For some reason the topic of 2 + 2 = 5 came up today while working with Travis. He pointed out a funny thread where he demonstrated with two methods and a compiler deoptimization that he could make 2+2 = 5 in a Smalltalk image without breaking the rest of the running code.
I thought this was pretty funny - I'm sure people had good chuckles about it back when it was posted too. But I was a bit surprised that it took so much code. I wondered what would happen if you just changed the compiler... so if you're curious, add the following to your image:
AssemblerCodeStream>>sendNoCheck: selector numArgs: nargs
| index |
selector = #+ ifTrue:
[code skip: -2.
(code next: 2) = #[ 75 75 ]
ifTrue: [code skip: -2. ^self pushConstant: 5]].

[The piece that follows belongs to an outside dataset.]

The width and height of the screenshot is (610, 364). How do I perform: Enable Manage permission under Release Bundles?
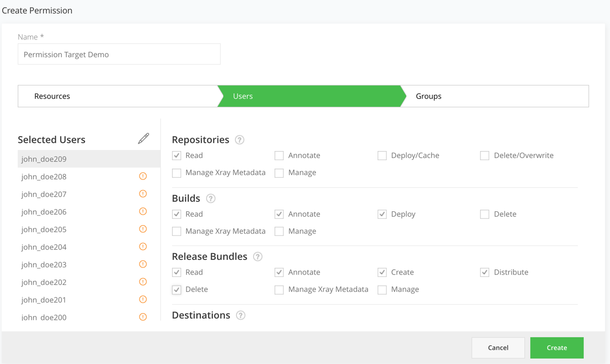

... keep the rest of the method as is ...
This isn't quite as powerful as Travis's code - since you cannot put 2's in to variables and have them incidently add up to 5, but if you inspect '2+2' you will get 5.
Naturally, we could use this sort of technique for something more useful, like inlining the behaviour of ifNil: and ifNotNil: ... I'd actually rather we had two levels of bytecode - unmodified (exactly represents the code you wrote) and optimized (dynamically inlines, optimizes, unwinds loops, puts in jump statements etc).
May be we'll get there one day.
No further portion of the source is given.